The Long-Term Process of Cross-Cultural Adaptation among Vietnamese in Ireland: Researching an Old Phenomenon in a New Context
The long-term effects of migration to Ireland are not part of a wide-ranging public debate across Irish society despite its social importance. Consequently, the study of a group of refugees who have adapted to Irish society for over 20 years is highly relevant to the changes taking place in Ireland today. In 1979 212 Vietnamese refugees arrived in Ireland drawn from both Malaysia and Hong Kong. There was little experience regarding settlement of refugee groups or discussion of long-term adaptation in a society where social homogeneity was considered to be the norm.

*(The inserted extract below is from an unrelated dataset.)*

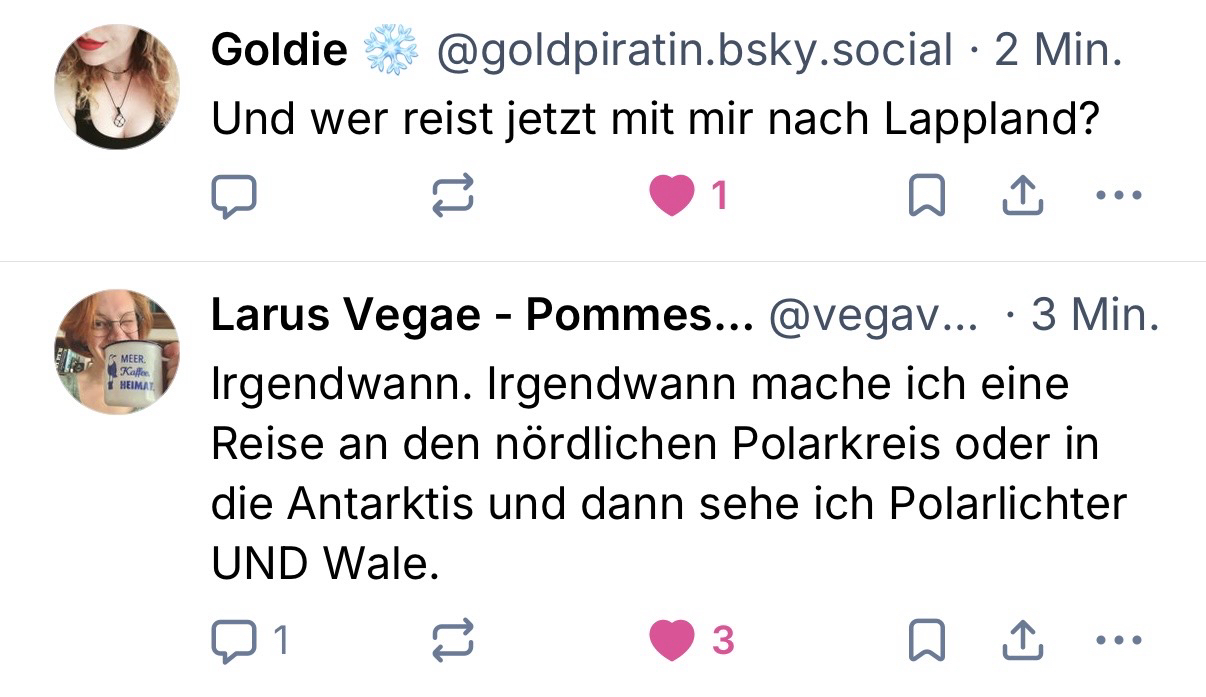Image resolution: width=1206 pixels, height=697 pixels.
Task: Click the Larus Vegae - Pommes display name
Action: pyautogui.click(x=481, y=317)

As Irish society has changed rapidly since then, it is timely to examine the process of cross-cultural adaptation by members of the Vietnamese community and its implications for Irish society. Narrratives of lived experience were created from 17 interviews with members of the community. This paper will focus on aspects of their adaptation to Irish society from the initial encounter to present contact. Making friends inside and outside the community depends on language skills and opportunities for encountering Irish people. At the same time as this process of finding ways into the new society, there are other factors that produce a tension with integration into the new society. Such tension surfaces around issues of heritage language maintenance, fears of language and cultural loss and the creation of identity in the host society. Finally, there are implications for the host society in how it considers its emerging ethnic or minority groups in a more diverse, and potentially multicultural society.
Keywords: Cross-Cultural Adaptation, Intercultural Identity, Ireland, Migration, Refugee, Vietnamese
Dr. Vera Sheridan
Lecturer, School of Applied Language and Intercultural Studies, Dublin City University
I have worked in Europe, the Middle East and Southern Africa teaching and lecturing in English. Recently, I was a Visiting Scholar at the University of Wuhan in China.
My interdisciplinary research developed from observation of adult learners of English who had come to Ireland fron Vietnam and China as part of family reunification. From an applied linguistic approach I moved to a more interdisciplinary approach rooted in an intercultural framework to research in the Vietnamese community in Ireland.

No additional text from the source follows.